**Given task:**
Can you return every line of the material below word for word, with nothing changed, added, or left out?

**Entries provided:**
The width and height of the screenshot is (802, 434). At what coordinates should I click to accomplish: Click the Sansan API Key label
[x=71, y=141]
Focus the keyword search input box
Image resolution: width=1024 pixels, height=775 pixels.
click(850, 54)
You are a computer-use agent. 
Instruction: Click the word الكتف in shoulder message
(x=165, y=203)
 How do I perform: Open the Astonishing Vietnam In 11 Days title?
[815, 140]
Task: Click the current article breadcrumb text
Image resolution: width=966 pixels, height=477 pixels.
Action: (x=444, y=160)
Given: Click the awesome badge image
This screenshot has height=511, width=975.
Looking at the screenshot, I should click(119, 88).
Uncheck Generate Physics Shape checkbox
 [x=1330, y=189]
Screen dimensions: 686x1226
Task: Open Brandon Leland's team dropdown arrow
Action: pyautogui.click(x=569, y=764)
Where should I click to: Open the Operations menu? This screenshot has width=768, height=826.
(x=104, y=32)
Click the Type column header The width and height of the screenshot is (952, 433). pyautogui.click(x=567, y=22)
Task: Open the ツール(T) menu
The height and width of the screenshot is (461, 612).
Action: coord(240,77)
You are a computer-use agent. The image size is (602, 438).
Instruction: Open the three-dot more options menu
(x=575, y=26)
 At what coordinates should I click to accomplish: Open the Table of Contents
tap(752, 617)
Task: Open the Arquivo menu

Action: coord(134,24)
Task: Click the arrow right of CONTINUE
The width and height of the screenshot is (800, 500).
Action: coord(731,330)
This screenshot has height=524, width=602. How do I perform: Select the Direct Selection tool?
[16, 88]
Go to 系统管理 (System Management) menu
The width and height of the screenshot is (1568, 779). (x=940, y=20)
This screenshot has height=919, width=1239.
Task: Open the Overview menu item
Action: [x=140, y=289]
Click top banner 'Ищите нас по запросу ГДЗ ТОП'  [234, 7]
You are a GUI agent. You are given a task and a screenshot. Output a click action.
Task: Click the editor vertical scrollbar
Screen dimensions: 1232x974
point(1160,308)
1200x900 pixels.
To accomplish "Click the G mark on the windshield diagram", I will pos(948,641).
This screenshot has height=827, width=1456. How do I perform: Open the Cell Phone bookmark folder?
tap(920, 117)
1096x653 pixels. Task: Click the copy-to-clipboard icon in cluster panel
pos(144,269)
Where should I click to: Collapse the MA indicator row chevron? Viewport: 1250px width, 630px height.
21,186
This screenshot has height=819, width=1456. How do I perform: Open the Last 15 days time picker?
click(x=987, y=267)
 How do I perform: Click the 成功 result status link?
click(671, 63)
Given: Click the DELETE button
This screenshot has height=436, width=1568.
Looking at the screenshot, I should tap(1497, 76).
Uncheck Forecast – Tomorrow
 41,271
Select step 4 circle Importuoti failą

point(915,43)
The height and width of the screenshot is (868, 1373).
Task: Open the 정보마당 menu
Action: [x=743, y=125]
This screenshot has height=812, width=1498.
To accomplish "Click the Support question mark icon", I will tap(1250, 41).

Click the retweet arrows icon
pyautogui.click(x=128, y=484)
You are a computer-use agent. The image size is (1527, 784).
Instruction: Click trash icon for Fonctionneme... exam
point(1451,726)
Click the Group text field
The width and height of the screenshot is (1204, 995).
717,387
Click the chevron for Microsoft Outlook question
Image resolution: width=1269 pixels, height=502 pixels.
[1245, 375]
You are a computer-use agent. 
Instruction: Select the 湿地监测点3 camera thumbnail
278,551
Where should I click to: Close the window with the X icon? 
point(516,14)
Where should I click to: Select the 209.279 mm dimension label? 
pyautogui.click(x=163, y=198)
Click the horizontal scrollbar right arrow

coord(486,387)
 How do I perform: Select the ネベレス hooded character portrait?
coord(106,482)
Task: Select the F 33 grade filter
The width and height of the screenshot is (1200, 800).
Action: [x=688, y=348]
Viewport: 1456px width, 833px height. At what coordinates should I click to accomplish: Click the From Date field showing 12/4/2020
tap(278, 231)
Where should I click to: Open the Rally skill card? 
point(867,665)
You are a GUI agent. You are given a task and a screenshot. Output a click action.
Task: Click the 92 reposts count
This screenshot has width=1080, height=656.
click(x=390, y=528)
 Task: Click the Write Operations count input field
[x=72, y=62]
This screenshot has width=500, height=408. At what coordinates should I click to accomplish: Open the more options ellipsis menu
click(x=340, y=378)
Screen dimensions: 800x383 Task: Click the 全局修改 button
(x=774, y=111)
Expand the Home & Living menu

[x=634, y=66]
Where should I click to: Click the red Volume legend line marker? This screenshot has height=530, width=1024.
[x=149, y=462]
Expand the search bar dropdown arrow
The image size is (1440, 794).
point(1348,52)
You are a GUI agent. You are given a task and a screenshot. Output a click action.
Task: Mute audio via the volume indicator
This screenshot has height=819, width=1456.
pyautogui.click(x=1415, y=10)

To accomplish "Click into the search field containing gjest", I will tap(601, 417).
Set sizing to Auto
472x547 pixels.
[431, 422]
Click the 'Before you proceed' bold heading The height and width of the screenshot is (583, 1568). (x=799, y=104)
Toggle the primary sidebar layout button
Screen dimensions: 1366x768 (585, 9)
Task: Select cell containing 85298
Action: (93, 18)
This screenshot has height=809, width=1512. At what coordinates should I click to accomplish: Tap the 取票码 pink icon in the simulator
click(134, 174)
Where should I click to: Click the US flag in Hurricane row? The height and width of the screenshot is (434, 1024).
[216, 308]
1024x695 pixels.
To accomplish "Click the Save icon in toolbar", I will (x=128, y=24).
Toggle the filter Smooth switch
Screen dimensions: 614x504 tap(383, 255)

**Result below:**
The width and height of the screenshot is (802, 434). At what coordinates should I click to accomplish: Click the Sansan API Key label
[x=71, y=141]
Focus the keyword search input box
Image resolution: width=1024 pixels, height=775 pixels.
click(850, 54)
You are a computer-use agent. 
Instruction: Click the word الكتف in shoulder message
(x=165, y=203)
 How do I perform: Open the Astonishing Vietnam In 11 Days title?
[815, 140]
Task: Click the current article breadcrumb text
Image resolution: width=966 pixels, height=477 pixels.
Action: (x=444, y=160)
Given: Click the awesome badge image
This screenshot has height=511, width=975.
Looking at the screenshot, I should click(119, 88).
Uncheck Generate Physics Shape checkbox
 [x=1330, y=189]
Screen dimensions: 686x1226
Task: Open Brandon Leland's team dropdown arrow
Action: pyautogui.click(x=569, y=764)
Where should I click to: Open the Operations menu? This screenshot has width=768, height=826.
(x=104, y=32)
Click the Type column header The width and height of the screenshot is (952, 433). pyautogui.click(x=567, y=22)
Task: Open the ツール(T) menu
The height and width of the screenshot is (461, 612).
Action: coord(240,77)
You are a computer-use agent. The image size is (602, 438).
Instruction: Open the three-dot more options menu
(x=575, y=26)
 At what coordinates should I click to accomplish: Open the Table of Contents
tap(752, 617)
Task: Open the Arquivo menu

Action: coord(134,24)
Task: Click the arrow right of CONTINUE
The width and height of the screenshot is (800, 500).
Action: coord(731,330)
This screenshot has height=524, width=602. How do I perform: Select the Direct Selection tool?
[16, 88]
Go to 系统管理 (System Management) menu
The width and height of the screenshot is (1568, 779). (x=940, y=20)
This screenshot has height=919, width=1239.
Task: Open the Overview menu item
Action: [x=140, y=289]
Click top banner 'Ищите нас по запросу ГДЗ ТОП'  [234, 7]
You are a GUI agent. You are given a task and a screenshot. Output a click action.
Task: Click the editor vertical scrollbar
Screen dimensions: 1232x974
point(1160,308)
1200x900 pixels.
To accomplish "Click the G mark on the windshield diagram", I will pos(948,641).
This screenshot has height=827, width=1456. How do I perform: Open the Cell Phone bookmark folder?
tap(920, 117)
1096x653 pixels. Task: Click the copy-to-clipboard icon in cluster panel
pos(144,269)
Where should I click to: Collapse the MA indicator row chevron? Viewport: 1250px width, 630px height.
21,186
This screenshot has height=819, width=1456. How do I perform: Open the Last 15 days time picker?
click(x=987, y=267)
 How do I perform: Click the 成功 result status link?
click(671, 63)
Given: Click the DELETE button
This screenshot has height=436, width=1568.
Looking at the screenshot, I should tap(1497, 76).
Uncheck Forecast – Tomorrow
 41,271
Select step 4 circle Importuoti failą

point(915,43)
The height and width of the screenshot is (868, 1373).
Task: Open the 정보마당 menu
Action: [x=743, y=125]
This screenshot has height=812, width=1498.
To accomplish "Click the Support question mark icon", I will tap(1250, 41).

Click the retweet arrows icon
pyautogui.click(x=128, y=484)
You are a computer-use agent. The image size is (1527, 784).
Instruction: Click trash icon for Fonctionneme... exam
point(1451,726)
Click the Group text field
The width and height of the screenshot is (1204, 995).
717,387
Click the chevron for Microsoft Outlook question
Image resolution: width=1269 pixels, height=502 pixels.
[1245, 375]
You are a computer-use agent. 
Instruction: Select the 湿地监测点3 camera thumbnail
278,551
Where should I click to: Close the window with the X icon? 
point(516,14)
Where should I click to: Select the 209.279 mm dimension label? 
pyautogui.click(x=163, y=198)
Click the horizontal scrollbar right arrow

coord(486,387)
 How do I perform: Select the ネベレス hooded character portrait?
coord(106,482)
Task: Select the F 33 grade filter
The width and height of the screenshot is (1200, 800).
Action: [x=688, y=348]
Viewport: 1456px width, 833px height. At what coordinates should I click to accomplish: Click the From Date field showing 12/4/2020
tap(278, 231)
Where should I click to: Open the Rally skill card? 
point(867,665)
You are a GUI agent. You are given a task and a screenshot. Output a click action.
Task: Click the 92 reposts count
This screenshot has width=1080, height=656.
click(x=390, y=528)
 Task: Click the Write Operations count input field
[x=72, y=62]
This screenshot has width=500, height=408. At what coordinates should I click to accomplish: Open the more options ellipsis menu
click(x=340, y=378)
Screen dimensions: 800x383 Task: Click the 全局修改 button
(x=774, y=111)
Expand the Home & Living menu

[x=634, y=66]
Where should I click to: Click the red Volume legend line marker? This screenshot has height=530, width=1024.
[x=149, y=462]
Expand the search bar dropdown arrow
The image size is (1440, 794).
point(1348,52)
You are a GUI agent. You are given a task and a screenshot. Output a click action.
Task: Mute audio via the volume indicator
This screenshot has height=819, width=1456.
pyautogui.click(x=1415, y=10)

To accomplish "Click into the search field containing gjest", I will tap(601, 417).
Set sizing to Auto
472x547 pixels.
[431, 422]
Click the 'Before you proceed' bold heading The height and width of the screenshot is (583, 1568). (x=799, y=104)
Toggle the primary sidebar layout button
Screen dimensions: 1366x768 (585, 9)
Task: Select cell containing 85298
Action: (93, 18)
This screenshot has height=809, width=1512. At what coordinates should I click to accomplish: Tap the 取票码 pink icon in the simulator
click(134, 174)
Where should I click to: Click the US flag in Hurricane row? The height and width of the screenshot is (434, 1024).
[216, 308]
1024x695 pixels.
To accomplish "Click the Save icon in toolbar", I will (x=128, y=24).
Toggle the filter Smooth switch
Screen dimensions: 614x504 tap(383, 255)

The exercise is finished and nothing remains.